Job | Write out the items from the line containing "Given: Switch to the Upsert tab" through the end of the items, both included, replacing "Viewport" with "Window" and keeping everything else unchanged. Omit the pictures from your answer.

------ Data supplied ------

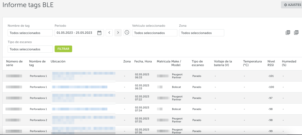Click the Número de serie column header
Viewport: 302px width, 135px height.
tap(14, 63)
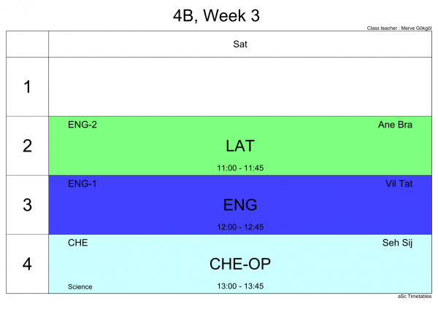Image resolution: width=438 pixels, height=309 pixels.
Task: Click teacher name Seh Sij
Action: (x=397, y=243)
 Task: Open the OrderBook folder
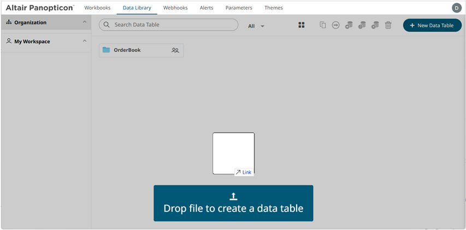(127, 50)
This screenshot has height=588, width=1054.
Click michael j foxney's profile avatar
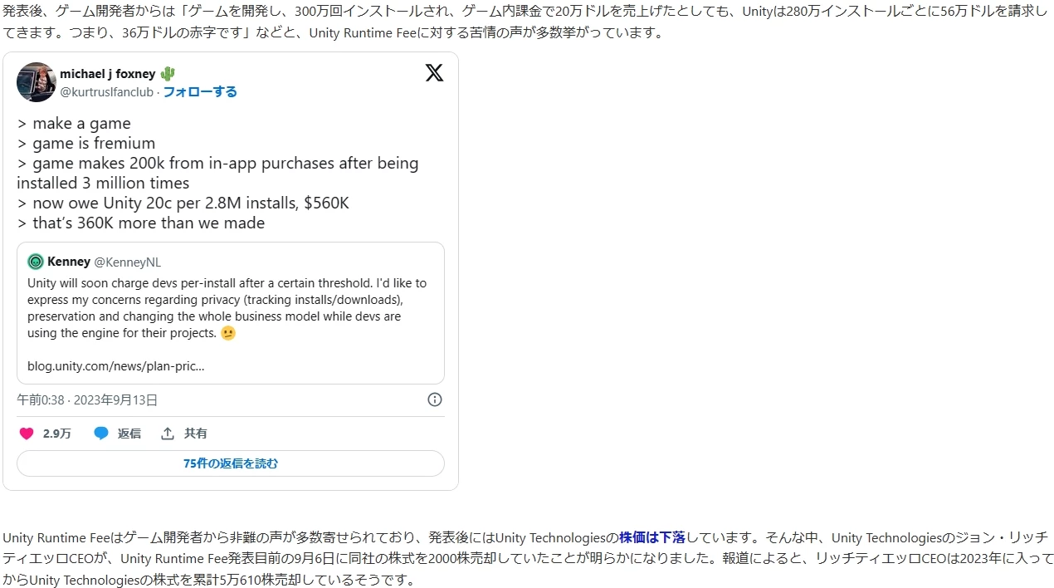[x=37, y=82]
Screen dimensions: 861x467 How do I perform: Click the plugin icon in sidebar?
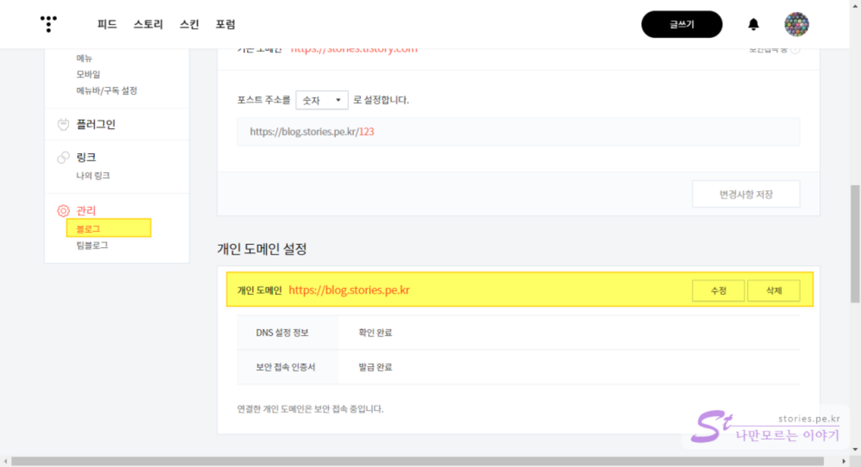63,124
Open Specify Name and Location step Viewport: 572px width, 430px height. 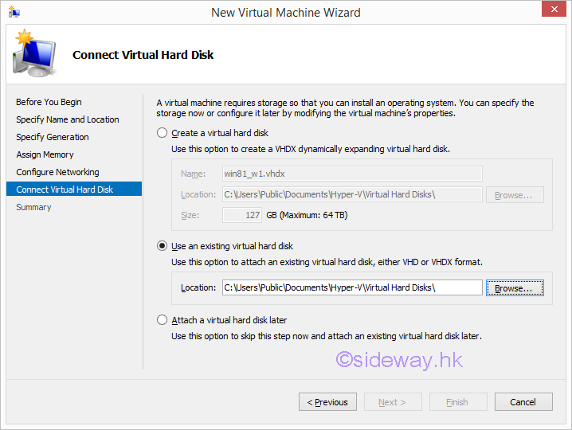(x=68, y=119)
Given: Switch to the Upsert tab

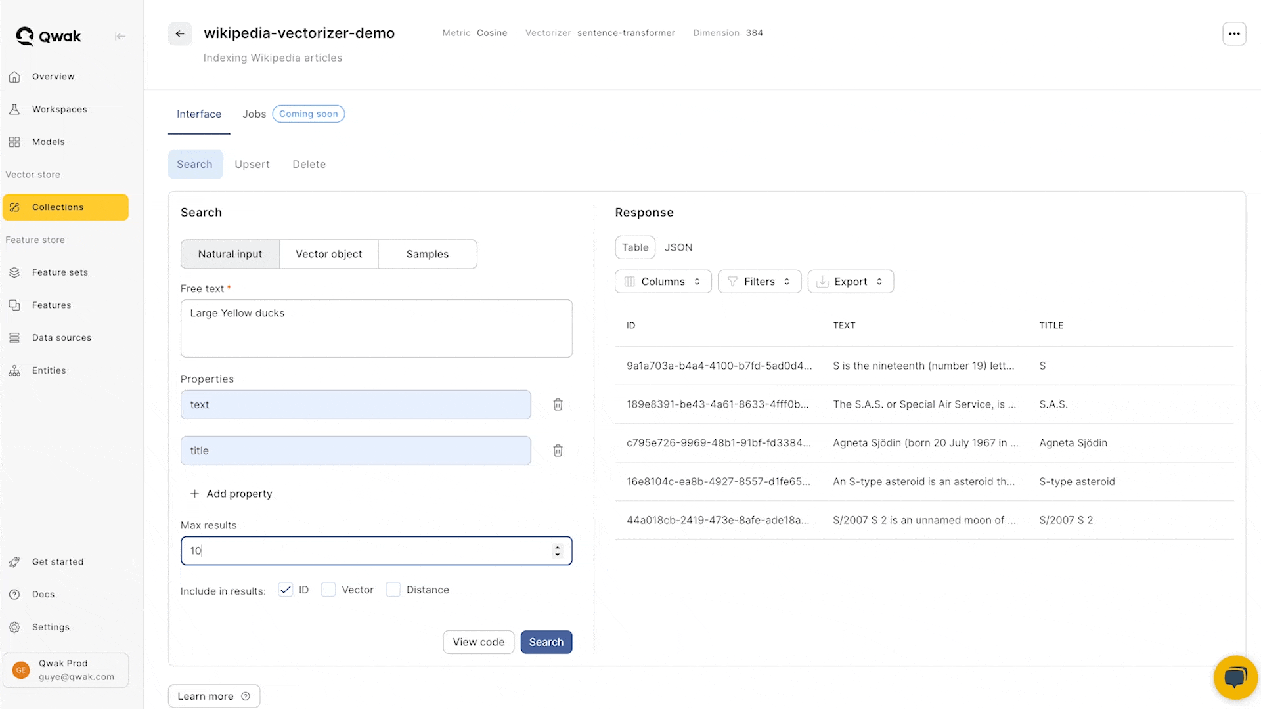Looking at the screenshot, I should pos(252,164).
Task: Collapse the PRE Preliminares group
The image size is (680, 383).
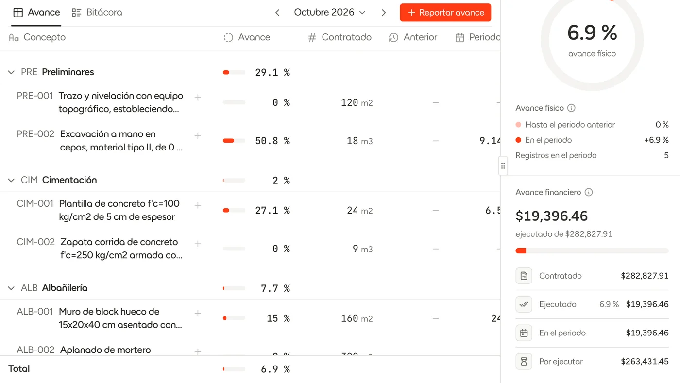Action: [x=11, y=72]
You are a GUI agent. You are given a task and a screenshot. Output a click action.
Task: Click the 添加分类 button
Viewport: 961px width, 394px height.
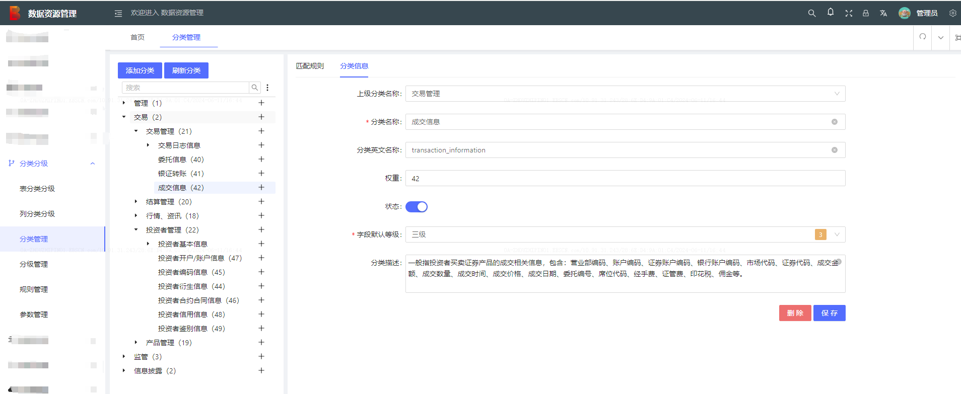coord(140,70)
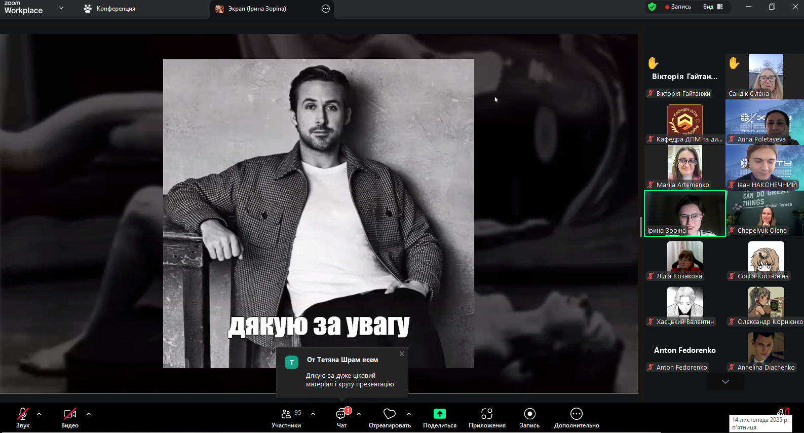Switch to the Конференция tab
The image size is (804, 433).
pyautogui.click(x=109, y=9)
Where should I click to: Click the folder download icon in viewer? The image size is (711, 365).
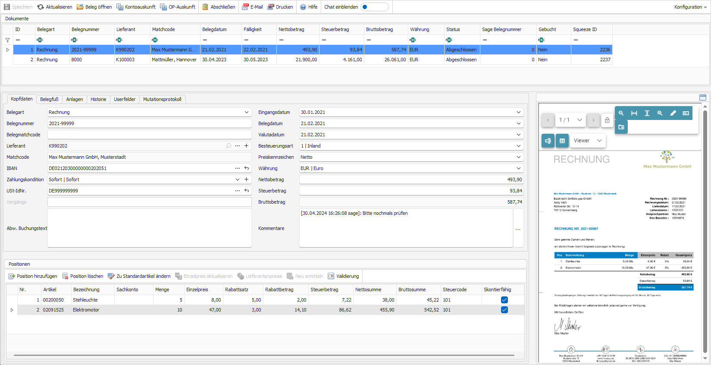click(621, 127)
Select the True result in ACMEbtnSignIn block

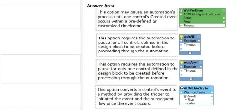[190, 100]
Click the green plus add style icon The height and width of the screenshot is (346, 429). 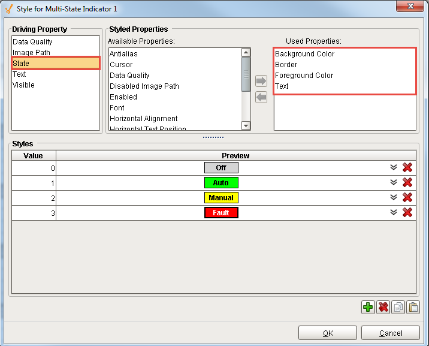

------

Worked answer |
Given: Switch to the Upsert tab

Looking at the screenshot, I should pos(252,164).
Task: Collapse the PRE Preliminares group
The image size is (680, 383).
Action: [x=11, y=72]
You are a GUI agent. You are given a task and a screenshot. Output a click action.
Task: Click the 添加分类 button
Window: 961px width, 394px height.
coord(140,70)
Switch to the Конференция tab
The image size is (804, 433).
pyautogui.click(x=109, y=9)
Where should I click to: Click the folder download icon in viewer? The image size is (711, 365).
click(621, 127)
Select the True result in ACMEbtnSignIn block

[190, 100]
Click the green plus add style icon The height and width of the screenshot is (346, 429). 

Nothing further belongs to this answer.